Spiritual Meaning of GENESIS 12:10
AC 1459. Verse 10. And there was a famine in the land. And Abram went down into Egypt to sojourn there; because the famine was grievous in the land. "There was a famine in the land," signifies a scarcity of knowledges as yet with the Lord when a child; "and Abram went down into Egypt to sojourn," signifies instruction in knowledges from the Word; "Egypt" is the memory-knowledge of knowledges (scientia cognitionum); "to sojourn" is to be instructed; "because the famine was grievous in the land," signifies much scarcity in His external man.
AC 1460. There was a famine in the land. That this signifies a scarcity of knowledges as yet with the Lord when a child, is evident from what has been already said. During childhood the knowledges in a man never come from that which is interior, but from the objects of the senses, especially from the hearing. For, as before said, there are in the external man receiving vessels, called the things of the memory, and these are formed by means of knowledges--as everybody may know--the internal man flowing in and helping; consequently knowledges are learned and are implanted in the memory in accordance with the influx of the internal man. Thus also was it with the Lord when He was a child--for He was born as are other men and was instructed as are other men--but with Him the interiors were celestial, which adapted the vessels for the reception of the knowledges, and in such a way that the knowledges should afterwards become vessels to receive the Divine. The interiors with Him were Divine, from Jehovah His Father; the exteriors were human, from Mary His mother. Hence it may be seen that with the Lord, equally as with other men, there was in His external man, during His childhood, a scarcity of knowledges.
 That "famine" signifies a scarcity of knowledges, is evident from the Word in other places, as in Isaiah:--
They do not look into the work of Jehovah, and see not the doing of His hands. Therefore My people go into captivity because they have no knowledge (cognitio), and their glory are mortals of famine, and their multitude are parched with thirst (Isaiah 5:12, 13);
"mortals of famine" denote a scarcity of the knowledges of celestial things; a "multitude parched with thirst," a scarcity of the knowledges of spiritual things. In Jeremiah:--
They have lied against Jehovah, and have said, It is not He neither shall evil come upon us neither shall we see sword nor famine and the prophets shall become wind, and the word is not in them (Jeremiah 5:12, 13);
"sword and famine" denote the deprivation of the knowledges of truth and of good; "the prophets" are those who teach, in whom the word is not. That "to be consumed by the sword and famine," is to be deprived of the knowledges of truth and of good; and that vastation is denoted, by "the sword" as to spiritual things, and by "famine" as to celestial things, is evident in various places in the Word (Jer. 14:13-16, 18; Lam. 4:9).
 So too in Ezekiel:--
And I will increase famine upon you, and will break your staff of bread; and I will send upon you famine, and the evil wild beast; and they shall bereave thee, and I will bring the sword upon thee (Ezek. 5:16, 17);
"famine" denotes the deprivation of the knowledges of celestial things, or of the knowledges of good, whence come falsities and evils. In David:--
And He called for a famine upon the land, He brake the whole staff of bread (Ps. 105:16);
"to break the staff of bread," signifies to be deprived of heavenly food; for the life of good spirits and angels is sustained by no other food than the knowledges of good and truth, and the goods and truths themselves, whence comes the signification of "famine" and of "bread," in the internal sense. Again:--
He hath satisfied the longing soul, and hath filled the hungry soul with good (Ps. 107:9);
denoting those who desire knowledges. In Jeremiah:--
Lift up thy hands for the soul of thy young children, who faint for hunger at the head of all the streets (Lam. 2:19)
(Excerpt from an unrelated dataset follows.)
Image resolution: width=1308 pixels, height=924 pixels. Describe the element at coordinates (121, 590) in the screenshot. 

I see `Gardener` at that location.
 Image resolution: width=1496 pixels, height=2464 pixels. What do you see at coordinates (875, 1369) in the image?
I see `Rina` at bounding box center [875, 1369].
"hunger" denotes the lack of knowledges; "the streets," truths. In Ezekiel:--
They shall dwell confidently, and none to make afraid. And I will raise up for them a plant for a name, and they shall be no more consumed with famine in the land (Ezekiel 34:28, 29),
denoting that they shall no longer be made destitute of the knowledges of good and truth.
 In John:--
They shall hunger no more, neither thirst any more (Rev. 7:16);
concerning the Lord’s kingdom, where there is an abundance of all celestial knowledges and goods, which is "not to hunger;" and of spiritual knowledges and truths, which is "not to thirst." In like manner spake the Lord in John:--
I am the Bread of life he that cometh to Me shall never hunger, and he that believeth on Me shall never thirst (John 6:35).
And in Luke:--
Blessed are ye that hunger now, for ye shall be filled (Luke 6:21).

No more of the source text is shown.